Despertó, y el silencio era tan hondo que podía oír los latidos de su corazón. Al principio no recordó dónde estaba, pero luego le vino todo a la memoria: en casa de Art y Nadia, en la costa del mar de Hellas, al oeste de Odessa. Tap, tap, tap. Amanecer. El primer clavo de la mañana. Nadia construía fuera. Ella y Art vivían en el limite de la aldea costera, en el complejo de casas, pabellones, jardines y senderos entrelazados de su cooperativa. Una comunidad de unos cien miembros, vinculada a centenares semejantes a ella. Al parecer Nadia siempre estaba ocupada con la infraestructura. ¡Tap, tap, tap, tap! Lo que ahora tenía entre manos era una cubierta que rodeara una torre de bambú como las de Zigoto.

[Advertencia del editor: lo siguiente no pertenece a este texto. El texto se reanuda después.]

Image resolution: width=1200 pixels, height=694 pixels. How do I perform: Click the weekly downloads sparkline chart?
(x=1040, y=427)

En la habitación contigua alguien respiraba profundamente. Una puerta abierta comunicaba ambas habitaciones. Se sentó en la cama. Tapices en las paredes. Espió por una rendija: faltaba poco para el amanecer y dominaban los grises. Una habitación austera. Sax dormía en el gran lecho de la otra habitación bajo unas gruesas colchas.

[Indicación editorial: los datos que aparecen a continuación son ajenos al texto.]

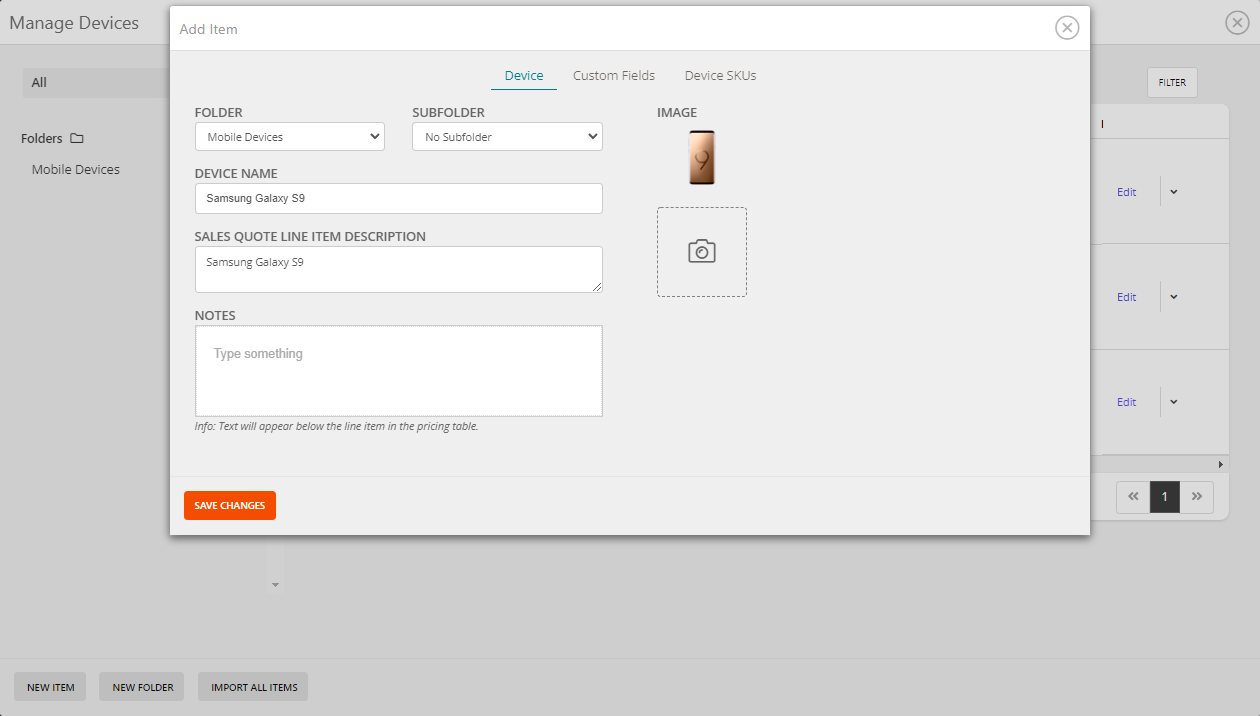
Task: Open the Subfolder dropdown showing No Subfolder
Action: click(506, 136)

Tenía frío. Se levantó y miró a través de la puerta. El rostro relajado de Sax, el rostro de un anciano, descansaba sobre una ancha almohada. Entró y se acurrucó junto a él bajo las colchas. Estaba caliente. Sax era más bajo que ella, bajo y rechoncho, lo sabía bien por la sauna y la piscina de Zigoto. Otra parte de su cuerpo compartido. Tap, tap, tap. Sax se agitó en sueños y ella se abrazó a él, que la imitó, profundamente dormido.
Durante el experimento de la memoria ella se había concentrado en Marte. Michel le había dicho una vez: Tu tarea consiste ahora en ver el Marte que perdura. Y ver las colinas y hondonadas que rodeaban la Colina Subterránea le había devuelto un intenso recuerdo de los primeros años, cuando detrás de cada horizonte aguardaba algo nuevo. La tierra. En su mente perduraba. En la Tierra nunca sabrían cómo era de veras, nunca. La levedad, la intimidad del horizonte, todo casi al alcance de la mano, la súbita inmensidad cuando aparecían huellas del Gran Hombre: los vastos acantilados, los profundos cañones, los volcanes continente, la desolación del caos. La gigantesca caligrafía del tiempo areológico. Las dunas que envolvían el mundo. Nunca lo sabrían, ni siquiera alcanzarían a imaginarlo.